Steve Romick: Trade Into The Gold You Can Eat, Farmland < 2 >


Romick: Well, no, with the bonds we went into, it’s very, very important to know, we invest in stocks and bonds.
We’re not buying conservative bonds. We’re buying high-yielding bonds. And we do buy debt. It’s corporate debt. Higher-yielding corporate debt, distressed debt, restructurings, et cetera. So the bonds we went into in 2009, it may say corporate bonds in our portfolio, but in fact what we were doing, we were heavily invested in higher-yielding bonds and distressed debt.
So actually, I and our team look at high-yield bonds as equities. We use equity-like risk to that asset class. So in 2008 and 2009, we believe that corporate bonds had priced in a depression. Common stocks had not priced in a depression. So we were able to go out there and buy these businesses with huge asset coverage, whether it be airplanes in the case of international lease finance or a combination of trains and airplanes and lots of other kind of things in the case of C.I.T.
So we actually were taking a very aggressive posture in 2009 in investing.
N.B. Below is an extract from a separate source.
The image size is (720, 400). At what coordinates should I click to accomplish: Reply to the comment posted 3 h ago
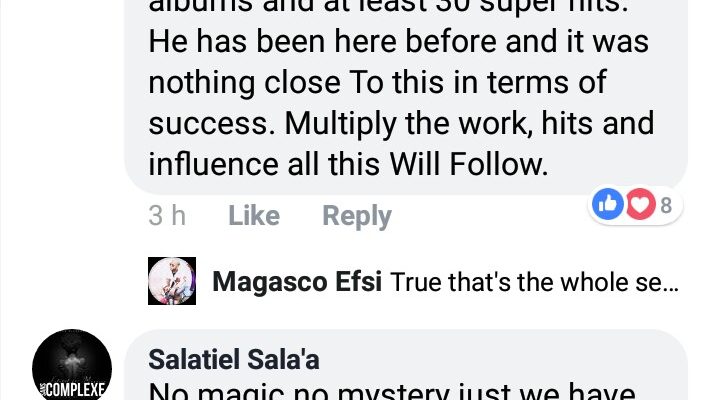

What’s happened since then is many of those bonds, we were on the precipice of a depression. That depression was avoided. Many of the bonds we own have matured or went above par and we’ve ended up selling those bonds. And we’ve repositioned the portfolio and other higher-quality global franchises.
Forbes: Talking about bonds, you’ve written about how we seem to be in something of a bubble today. Anyone who can issue a bond is insuring a bond at record levels. I think you used the number $780 billion on the corporate side. What do you see unfolding there, this kind of promiscuous issuance of debt?
Romick: Well, what you were talking about really was, what I was speaking to was the fact that high-yield bonds in the last few years over $300 billion worth of bonds have been issued. And not only have they been issued, these companies are appropriately taking advantage of an unusually low interest rate environment. I would argue too low of an interest rate environment.
Zero interest rate policy perverts the capital allocation decision. An elderly person’s who’s all of a sudden not getting much return on their portfolio all of a sudden feels obligated, pushed into out of need into investing in something with greater risk. And many corporations do the same thing. So of these $800-plus billion in bonds that have been issued, higher-yielding and corporate bonds in the last three years, there’s been the largest dollar amount in history of triple-C and non-rated debt have been issued.
And in the levered loan environment, 25% of the issuance of bank loans are covenant light. So we’re actually looking at more risk in that system than we actually have had in many years. How it unfolds is you tell me what’s going to happen to the economy. And it’s scary to me, but we look at that as fodder for future opportunity.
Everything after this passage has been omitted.